▶ [Your objective]: Lines from the one containing "You are a computer-use agent. The image" through the end of the data are to be returned exactly, and no others.

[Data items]
· · · · ·
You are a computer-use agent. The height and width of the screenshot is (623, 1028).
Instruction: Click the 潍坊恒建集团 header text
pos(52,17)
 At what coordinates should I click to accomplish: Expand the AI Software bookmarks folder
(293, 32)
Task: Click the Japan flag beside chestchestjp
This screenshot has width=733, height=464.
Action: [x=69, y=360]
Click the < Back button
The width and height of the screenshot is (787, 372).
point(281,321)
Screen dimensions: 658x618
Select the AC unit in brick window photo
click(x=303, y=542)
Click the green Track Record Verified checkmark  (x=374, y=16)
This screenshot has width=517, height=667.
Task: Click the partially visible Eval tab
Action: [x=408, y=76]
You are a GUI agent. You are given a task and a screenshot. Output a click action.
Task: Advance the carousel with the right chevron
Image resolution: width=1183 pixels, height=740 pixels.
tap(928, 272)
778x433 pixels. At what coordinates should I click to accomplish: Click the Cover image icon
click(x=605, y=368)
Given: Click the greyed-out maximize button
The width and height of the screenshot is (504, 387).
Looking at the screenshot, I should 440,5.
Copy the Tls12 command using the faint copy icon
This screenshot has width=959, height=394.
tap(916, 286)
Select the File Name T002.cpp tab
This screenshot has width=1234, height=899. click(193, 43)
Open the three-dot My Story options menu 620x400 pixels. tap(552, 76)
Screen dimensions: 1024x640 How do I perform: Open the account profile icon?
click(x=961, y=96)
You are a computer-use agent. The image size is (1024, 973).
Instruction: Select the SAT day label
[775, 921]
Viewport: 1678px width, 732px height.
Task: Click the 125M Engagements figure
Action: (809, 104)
· · · · ·
▶ [Exercise solution]:
You are a computer-use agent. The image size is (1024, 973).
Instruction: Select the SAT day label
[775, 921]
Viewport: 1678px width, 732px height.
Task: Click the 125M Engagements figure
Action: (809, 104)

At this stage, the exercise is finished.